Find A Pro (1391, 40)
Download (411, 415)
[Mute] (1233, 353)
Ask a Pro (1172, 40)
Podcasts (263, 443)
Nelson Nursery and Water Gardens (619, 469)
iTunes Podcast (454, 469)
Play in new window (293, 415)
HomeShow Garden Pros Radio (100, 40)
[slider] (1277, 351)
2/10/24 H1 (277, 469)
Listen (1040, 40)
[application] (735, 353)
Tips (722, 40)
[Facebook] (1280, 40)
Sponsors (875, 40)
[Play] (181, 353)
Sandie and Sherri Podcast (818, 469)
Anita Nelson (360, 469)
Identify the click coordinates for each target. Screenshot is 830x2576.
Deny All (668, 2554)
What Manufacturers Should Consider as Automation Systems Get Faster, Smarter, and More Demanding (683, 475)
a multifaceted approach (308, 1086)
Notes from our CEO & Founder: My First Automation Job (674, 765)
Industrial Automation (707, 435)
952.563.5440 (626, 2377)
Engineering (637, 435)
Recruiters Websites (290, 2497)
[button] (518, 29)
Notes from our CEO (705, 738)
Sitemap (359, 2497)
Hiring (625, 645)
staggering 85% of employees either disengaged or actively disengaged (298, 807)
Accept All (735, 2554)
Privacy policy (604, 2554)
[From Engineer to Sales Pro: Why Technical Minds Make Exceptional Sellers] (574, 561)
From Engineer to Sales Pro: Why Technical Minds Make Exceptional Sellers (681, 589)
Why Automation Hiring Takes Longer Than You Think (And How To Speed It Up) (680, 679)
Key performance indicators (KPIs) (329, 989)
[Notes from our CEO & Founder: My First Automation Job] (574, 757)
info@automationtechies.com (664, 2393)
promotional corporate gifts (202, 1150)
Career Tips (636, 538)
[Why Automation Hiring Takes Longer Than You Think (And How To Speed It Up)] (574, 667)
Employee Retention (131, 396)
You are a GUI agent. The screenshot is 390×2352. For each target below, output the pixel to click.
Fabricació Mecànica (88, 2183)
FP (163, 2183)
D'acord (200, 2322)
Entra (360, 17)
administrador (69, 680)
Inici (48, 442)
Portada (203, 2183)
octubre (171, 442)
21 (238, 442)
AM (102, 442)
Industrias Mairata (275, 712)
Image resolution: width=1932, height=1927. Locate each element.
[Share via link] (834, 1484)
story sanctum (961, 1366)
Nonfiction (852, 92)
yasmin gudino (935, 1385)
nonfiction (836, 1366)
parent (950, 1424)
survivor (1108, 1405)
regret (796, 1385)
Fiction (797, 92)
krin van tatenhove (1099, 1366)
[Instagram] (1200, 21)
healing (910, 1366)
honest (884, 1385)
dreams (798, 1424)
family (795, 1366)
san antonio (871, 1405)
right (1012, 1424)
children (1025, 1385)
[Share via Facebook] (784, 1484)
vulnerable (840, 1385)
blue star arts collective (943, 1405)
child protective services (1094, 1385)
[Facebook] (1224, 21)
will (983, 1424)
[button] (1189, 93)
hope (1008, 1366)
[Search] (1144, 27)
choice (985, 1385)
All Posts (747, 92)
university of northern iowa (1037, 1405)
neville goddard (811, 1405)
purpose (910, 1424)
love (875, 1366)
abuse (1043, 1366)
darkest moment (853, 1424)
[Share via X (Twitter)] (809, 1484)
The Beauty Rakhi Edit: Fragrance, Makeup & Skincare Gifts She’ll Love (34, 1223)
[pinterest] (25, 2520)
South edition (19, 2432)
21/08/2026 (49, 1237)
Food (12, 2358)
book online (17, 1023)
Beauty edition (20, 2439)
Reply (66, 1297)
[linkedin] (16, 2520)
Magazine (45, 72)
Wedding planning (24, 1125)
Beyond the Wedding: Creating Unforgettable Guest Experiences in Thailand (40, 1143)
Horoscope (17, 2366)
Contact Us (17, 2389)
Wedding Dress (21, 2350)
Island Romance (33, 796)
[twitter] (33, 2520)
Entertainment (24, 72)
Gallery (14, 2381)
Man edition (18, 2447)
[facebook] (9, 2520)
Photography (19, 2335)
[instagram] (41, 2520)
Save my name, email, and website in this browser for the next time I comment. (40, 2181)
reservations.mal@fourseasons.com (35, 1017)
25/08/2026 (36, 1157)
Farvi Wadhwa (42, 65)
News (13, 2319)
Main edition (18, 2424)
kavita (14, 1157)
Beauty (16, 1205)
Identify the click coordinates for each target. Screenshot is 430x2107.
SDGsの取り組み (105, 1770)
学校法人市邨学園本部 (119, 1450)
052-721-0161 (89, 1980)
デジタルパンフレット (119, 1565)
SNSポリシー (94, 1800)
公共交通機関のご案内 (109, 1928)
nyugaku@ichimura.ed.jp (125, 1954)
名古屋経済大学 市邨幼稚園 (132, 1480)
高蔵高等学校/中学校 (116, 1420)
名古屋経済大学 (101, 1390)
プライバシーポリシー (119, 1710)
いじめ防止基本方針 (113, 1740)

:::::

--- Task ---
Each line from the start of the listing above through the line containing "Anita Nelson (360, 469)" should be copied exactly, please, with no other lines added.

--- Answer to this exercise ---
Find A Pro (1391, 40)
Download (411, 415)
[Mute] (1233, 353)
Ask a Pro (1172, 40)
Podcasts (263, 443)
Nelson Nursery and Water Gardens (619, 469)
iTunes Podcast (454, 469)
Play in new window (293, 415)
HomeShow Garden Pros Radio (100, 40)
[slider] (1277, 351)
2/10/24 H1 (277, 469)
Listen (1040, 40)
[application] (735, 353)
Tips (722, 40)
[Facebook] (1280, 40)
Sponsors (875, 40)
[Play] (181, 353)
Sandie and Sherri Podcast (818, 469)
Anita Nelson (360, 469)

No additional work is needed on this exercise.